Bulldozers next to a gravesite? Kansas lawmakers should nix construction near cemeteries
What if your loved one’s final resting place wasn’t as restful as promised? What if a bulldozer nearby gave way to new building construction?
That could be the case for families all across Kansas if a bill before the Legislature uproots decades, indeed centuries, of thought on what a cemetery is about.
Senate Bill 389 would amend Kansas law to define “sepulture” — which, in common usage means a final resting place — to include “facilities for visitation, committal or funeral services; mortuary and embalming facilities; and other such purposes and uses necessary or incidental thereto.”
What does that mean, exactly? It sure sounds like funeral homes and other buildings popping up alongside gravesites.
“The proposals in SB 389 potentially open a door that could allow corporations to ignore the recorded plat and construct buildings where they please,” Mary Sabatini, legislative and communications director for Senate Majority Leader Jim Denning told The Star. “To put it plainly, this new definition might allow a building to go up two feet from your plot, which you bought to lie-in-rest next to your parents.”
“The word Sepulture dates back as far as the 14th century and was used in the Bible to describe Jacob’s grave,” Christopher Holland, managing funeral director for Penwell-Gabel Cremations, Funerals & Receptions in Olathe, wrote to Denning. “In no way does the term refer to facilities of commercial enterprise, such as facilities for visitation and funeral services, or mortuary and embalming facilities.”
Holland, whose company dates to 1893 and owns two cemeteries, says he doesn’t know what entity may be behind the bill.
Who can speak up for the deceased in this case, except their relatives and descendants, and those who protect them?

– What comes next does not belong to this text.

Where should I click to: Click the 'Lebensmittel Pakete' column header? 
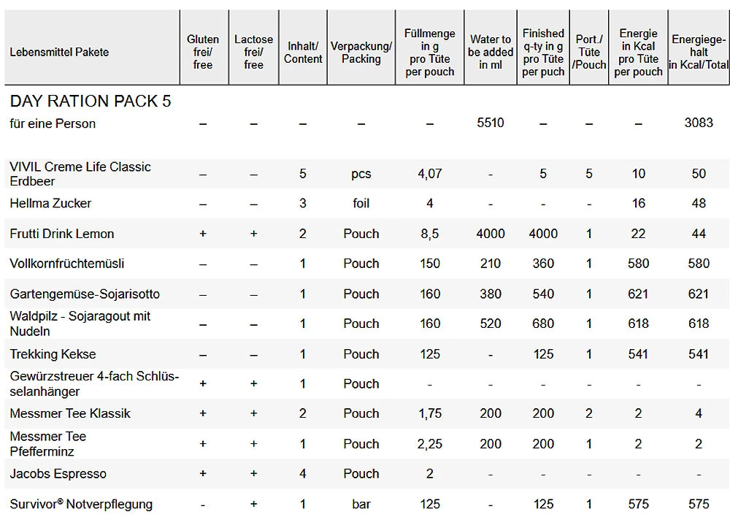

“I stand before you as the voice for those that no longer have their own voice,” Holland wrote Denning. “I stand before you to represent the countless people buried in cemeteries all across Kansas who purchased property in these cemeteries with the intention of having a peaceful final resting place without interference from commercial enterprise.”
No one should ever be put in the position of having to protect the family plot from corporate ambition, whatever the intent. Of all folks, funeral home directors should understand the value of maintaining a respectful distance.

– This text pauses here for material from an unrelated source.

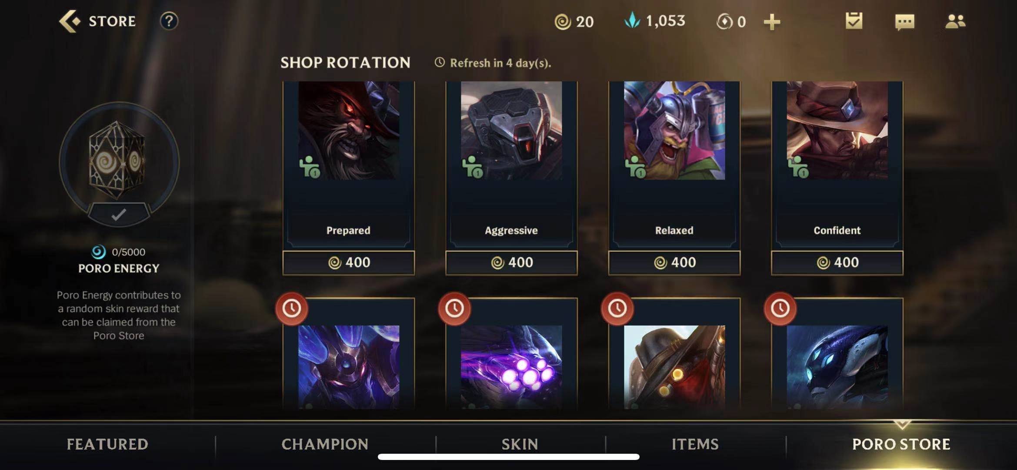Screen dimensions: 1017x470
Task: Buy the Prepared pose for 400
Action: (348, 262)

As Sabatini notes, “Kansans have purchased plots with the intention of having a meaningful resting place and shouldn’t have to worry about interference from commercial facilities.”
Look, we all understand this is the age of convenience. Drive-throughs, smartphones, gourmet food by mail. And while that kind of ease and efficiency might be inspiring the idea of building funeral homes and “other such purposes and uses necessary or incidental thereto” right on cemetery sites, it’s a fairly repulsive notion.
Bury it, to rest for all time.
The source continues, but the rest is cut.